One second was all it took. An errant left turn under a thick October cloud deck on Manhattan's Upper East Side.
In one second, terror gripped those below, sixty-one months to the day after the World Trade Center fell.
Fire and smoke, billowing out of a high-rise. Talk of impact zones and hurried evacuations. The nation's air defense pounced into action. It was all too sickeningly familiar.
Then we exhaled. Once. It was a small plane.
But the next breath, we choked on. It wasn't just any small plane. It was registered to a Yankee.
"God, who was it? Was he on board?" we wondered with that voyeuristic curiosity that only celebrities can provide.
Yes, we learned shortly. It was Cory Lidle. He was dead at 34. Within the next day or two, he would have flown home to his wife and six-year-old son.
Then another sickening tragedy came to mind. This was Thurman Munson all over again.
The 1979 death of Thurman Munson, who crashed near the Akron-Canton airport, was so similar, and so equally unfair.
A baseball player on baseball's most famous team in the world's largest media market, using his passion for the sky as a way to lift himself out of the crucible of being a Yankee in New York City, if only for a time. The vast wealth of Munson and Lidle allowed them to indulge their hobby. Their vast wealth allowed them to fly their planes with little air experience. Their vast wealth might have killed them.
Lidle wasn't a Yankee in the sense that Munson was a Yankee. Munson was the captain of two world championship teams, the rocksteady catcher who handled the masterpieces of Ron Guidry. Lidle was a journeyman pitcher who came to the Yankees from Philadelphia in July. The Yankees were his seventh team.

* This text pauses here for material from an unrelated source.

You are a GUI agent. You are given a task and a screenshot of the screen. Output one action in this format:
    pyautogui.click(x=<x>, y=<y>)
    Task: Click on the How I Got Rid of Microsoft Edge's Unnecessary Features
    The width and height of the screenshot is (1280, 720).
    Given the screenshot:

Losing Munson in a midseason plane crash was a terrifying shock. It ripped out the heart and soul of the team, and they never really recovered until their next World Series title in 1996.
Losing Lidle is more a tragedy to the baseball community at large. You don't spend time with seven different teams without meeting a lot of people.
Reaction poured out over the airwaves Wednesday evening.
It's just sadder than sad," Mets pitching coach Rick Peterson told reporters. "It's horrific. It's almost unbelievable. It's a surreal moment."
Peterson was Lidle's pitching coach during his time with the Athletics.
"This is a terrible and shocking tragedy that has stunned the entire Yankees organization," Yankees owner George Steinbrenner said in a statement released to the media Wednesday.
It's just not right. On the same day that Lidle died, Indiana Pacers guard Stephen Jackson was charged in connection with an altercation outside an Indianapolis night club. Jackson reportedly was punched, hit by a car and fired warning shots in the air from a gun he was carrying.
While other athletes spend their free time smoking pot, getting into altercations at night clubs, recklessly riding motorcycles, shooting up steroids and abusing their women, Lidle was spending his free time trying to find peace in the one place where it always is: in the sky, hundreds and thousands of feet above the din of civilization. For that, he paid with his life.
"No matter what's going on in your life, when you get up in that plane, everything's gone," he told Comcast SportsNet in April.
Next April, he won't be in uniform. And there will only be an empty locker in Yankee Stadium that once bore his name.
Out in California, there is now a widow and a child without a father.
All it took was one second and a wrong turn in the October sky.